Llamó a la puerta y enseguida abrió Doña Isabel. Como siempre cortés, con esa mirada clara, atenta y profunda, femenina que veía más allá  de las palabras; atendiendo a los gestos, las dudas, las aserciones soportadas por la mirada directa y aquellas que se hacían huidizamente mirando a otro lugar.

Le invitó a pasar y acompañó al cuarto de estar, donde Don Gabriel se levantó del sofá para recibirle con alegría y un caluroso abrazo. Se sentaron e iniciaron una conversación, en los términos y tiempos de aquellos que han compartido muchas horas en la tierra. La caza, la siega, el tiempo, la familia… ¿y los nietos? Tu mujer ¿qué tal?. Pero siempre pausado, midiendo las palabras y donde cada expresión, oral, facial, gestual, son descriptivas y donde (una vez más) los silencios son parte de la partitura musical, pues en el campo las relaciones son una overtura de gran riqueza.

En un momento Pedro Julián miró a Don Gabriel. Don Gabriel apreció que la conversación anterior era el preludio de algo importante, y la mirada de Pedro Julián así lo atestiguaba. Se conocían demasiado y demasiado bien:

“Don Gabriel, he venido a verle para despedirme porque me voy a morir”

Don Gabriel le miró de hito en hito pero le contestó con calma:

“¿Estas seguro Pedro? ¿Porqué lo sabes?”

“Antes le dije que había tenido pinchazos en el pecho…”

“Ya Pedro, pero me has dicho antes que el médico te había dicho que estabas bien ¿no?”

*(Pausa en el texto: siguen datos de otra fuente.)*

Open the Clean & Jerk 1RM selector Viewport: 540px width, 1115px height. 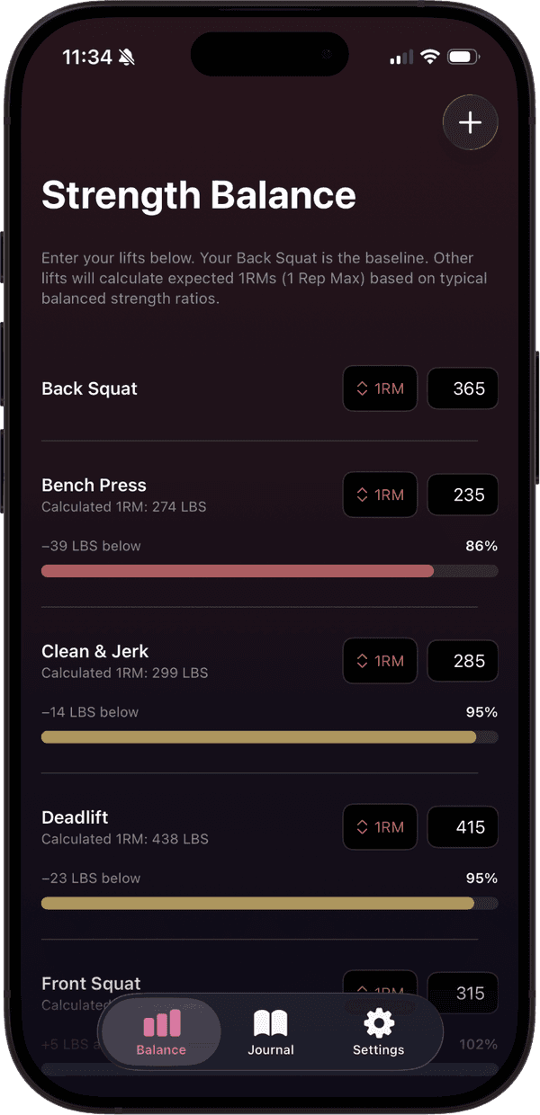(380, 661)
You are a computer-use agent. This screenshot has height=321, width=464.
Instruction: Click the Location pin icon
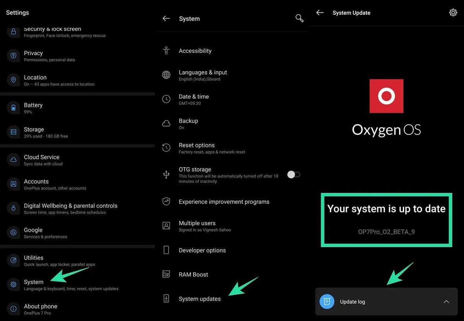tap(14, 80)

“Si, Don Gabriel… pero los médicos saben de las cosas del día a día y no de aquellas que de verdad importan. Sé que moriré pronto y quería decirle que ha sido un honor el poder trabajar con usted y haberle conocido”

“Pero ¿lo sabe tu mujer?”

“Es la única que lo sabe… y usted”

Don Gabriel calló. Aquellos que han vivido y dejado su vida en el campo, están en contacto mas que nadie con la tierra. De ella viven, sobre ella lloran y ríen, gracias a ella comen y saben que deben estarle agradecidos como a la madre, pues algún día volverán a su seno. Han visto nacer y morir en ella demasiadas veces para dotar, al hecho de morir, de ningún halo de misticismo o ponerle colores demasiado intensos. 

No hacía falta más explicaciones, detalles ni intentar matizar algo que era evidente. Pedro Julián, como la tierra y los animales con los que había convivido, sabía que su ciclo se terminaba. Punto.

Marchó de vuelta a Lorca con su familia a celebrar las navidades y disfrutar viendo como recogían los regalos sus nietos, que eran el final de su ciclo.

Pedro Julián murió dos semanas después de un infarto, mientras fumaba un cigarrillo, sentado sobre una mata de esparto “para que no se le enfríe a uno la trasera” con su mechero de yesca en la mano.

NOTA: Historia verídica en la que se han cambiado los nombres por aquello del anonimato.

Comentarios

Unknown ha dicho que…
Precioso...
Prandez ha dicho que…
impresionante historia Pepe. gracias por compartirla con nosotros. Es una maravilla.